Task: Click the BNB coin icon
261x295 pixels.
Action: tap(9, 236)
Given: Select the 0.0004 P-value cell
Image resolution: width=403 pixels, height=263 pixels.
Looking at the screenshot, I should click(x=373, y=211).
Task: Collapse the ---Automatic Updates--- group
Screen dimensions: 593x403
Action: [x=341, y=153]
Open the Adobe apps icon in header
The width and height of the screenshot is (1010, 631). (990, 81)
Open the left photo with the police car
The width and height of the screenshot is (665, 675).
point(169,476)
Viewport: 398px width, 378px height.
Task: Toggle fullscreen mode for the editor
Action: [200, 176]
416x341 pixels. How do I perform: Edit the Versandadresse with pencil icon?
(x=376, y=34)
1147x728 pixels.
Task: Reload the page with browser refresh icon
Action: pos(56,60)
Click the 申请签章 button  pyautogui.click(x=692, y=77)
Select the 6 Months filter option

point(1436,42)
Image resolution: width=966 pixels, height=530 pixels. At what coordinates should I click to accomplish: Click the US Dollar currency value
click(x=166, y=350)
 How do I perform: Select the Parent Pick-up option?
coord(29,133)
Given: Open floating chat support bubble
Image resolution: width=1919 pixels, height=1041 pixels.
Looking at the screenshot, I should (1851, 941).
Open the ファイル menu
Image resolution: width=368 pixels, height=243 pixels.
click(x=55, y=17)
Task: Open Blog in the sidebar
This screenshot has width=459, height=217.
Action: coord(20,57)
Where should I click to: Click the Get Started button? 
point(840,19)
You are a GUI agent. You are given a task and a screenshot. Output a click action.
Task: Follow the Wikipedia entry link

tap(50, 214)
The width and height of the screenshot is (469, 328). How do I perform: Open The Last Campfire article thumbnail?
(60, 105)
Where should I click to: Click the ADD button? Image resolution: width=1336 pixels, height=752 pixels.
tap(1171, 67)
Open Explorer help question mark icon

============

» **What needs to be done**: Copy the records above line for line, with no changes.

» **Answer to this task**:
Task: Click the BNB coin icon
261x295 pixels.
Action: tap(9, 236)
Given: Select the 0.0004 P-value cell
Image resolution: width=403 pixels, height=263 pixels.
Looking at the screenshot, I should click(x=373, y=211).
Task: Collapse the ---Automatic Updates--- group
Screen dimensions: 593x403
Action: [x=341, y=153]
Open the Adobe apps icon in header
The width and height of the screenshot is (1010, 631). (990, 81)
Open the left photo with the police car
The width and height of the screenshot is (665, 675).
point(169,476)
Viewport: 398px width, 378px height.
Task: Toggle fullscreen mode for the editor
Action: [200, 176]
416x341 pixels. How do I perform: Edit the Versandadresse with pencil icon?
(x=376, y=34)
1147x728 pixels.
Task: Reload the page with browser refresh icon
Action: pos(56,60)
Click the 申请签章 button  pyautogui.click(x=692, y=77)
Select the 6 Months filter option

point(1436,42)
Image resolution: width=966 pixels, height=530 pixels. At what coordinates should I click to accomplish: Click the US Dollar currency value
click(x=166, y=350)
 How do I perform: Select the Parent Pick-up option?
coord(29,133)
Given: Open floating chat support bubble
Image resolution: width=1919 pixels, height=1041 pixels.
Looking at the screenshot, I should (1851, 941).
Open the ファイル menu
Image resolution: width=368 pixels, height=243 pixels.
click(x=55, y=17)
Task: Open Blog in the sidebar
This screenshot has width=459, height=217.
Action: coord(20,57)
Where should I click to: Click the Get Started button? 
point(840,19)
You are a GUI agent. You are given a task and a screenshot. Output a click action.
Task: Follow the Wikipedia entry link

tap(50, 214)
The width and height of the screenshot is (469, 328). How do I perform: Open The Last Campfire article thumbnail?
(60, 105)
Where should I click to: Click the ADD button? Image resolution: width=1336 pixels, height=752 pixels.
tap(1171, 67)
Open Explorer help question mark icon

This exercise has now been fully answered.